• **Your instructions**: Would you please output the lines of the data below from the one containing "Shipping Policy (370, 2447)" to the end, exactly and with nothing added?

*** Opening of Data ***

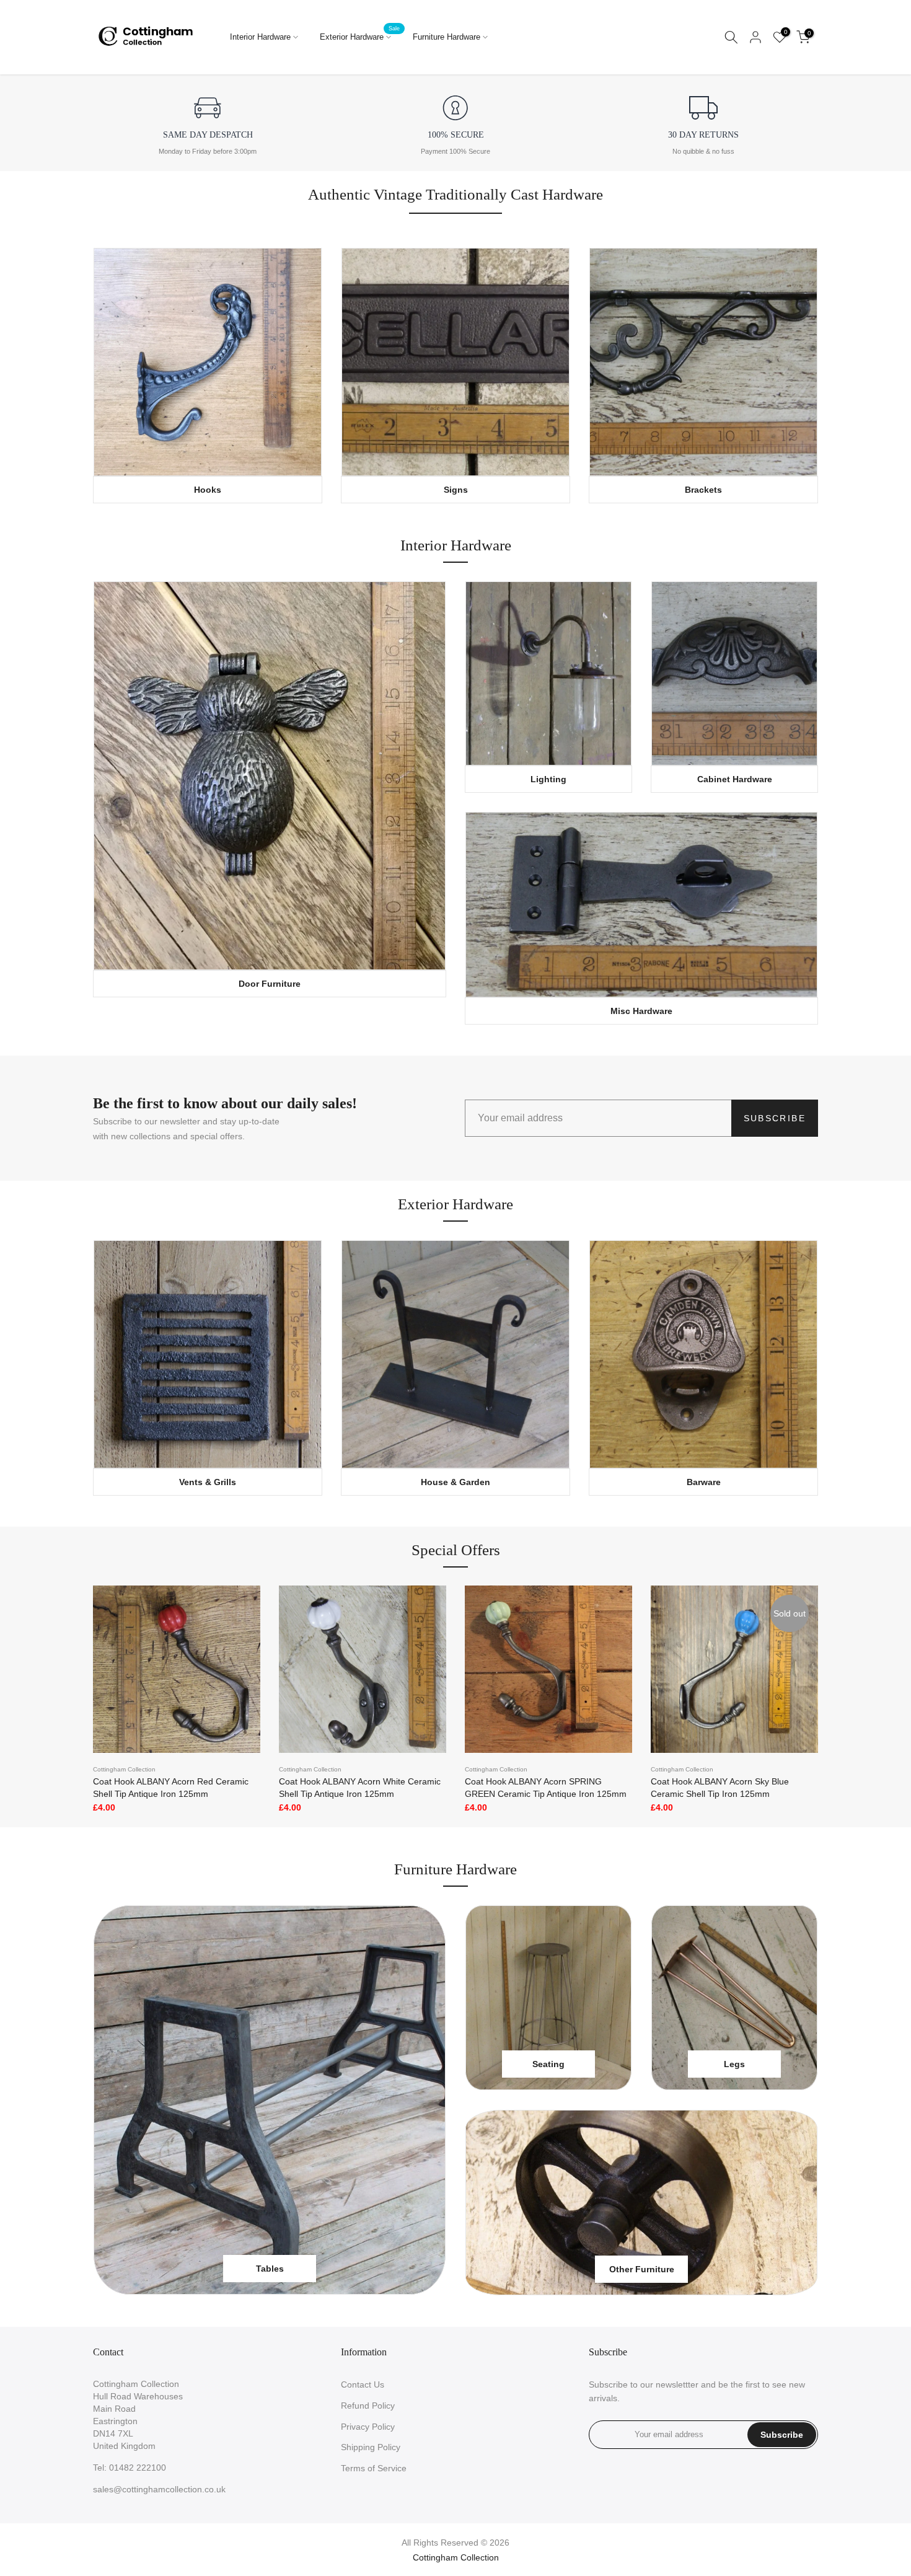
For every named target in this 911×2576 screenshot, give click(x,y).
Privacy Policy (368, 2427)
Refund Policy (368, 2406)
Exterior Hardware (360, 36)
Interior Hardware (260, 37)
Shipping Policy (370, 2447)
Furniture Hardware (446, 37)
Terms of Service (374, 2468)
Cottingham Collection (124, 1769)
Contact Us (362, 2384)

*** Close of Data ***

• **Result of this task**:
Shipping Policy (370, 2447)
Furniture Hardware (446, 37)
Terms of Service (374, 2468)
Cottingham Collection (124, 1769)
Contact Us (362, 2384)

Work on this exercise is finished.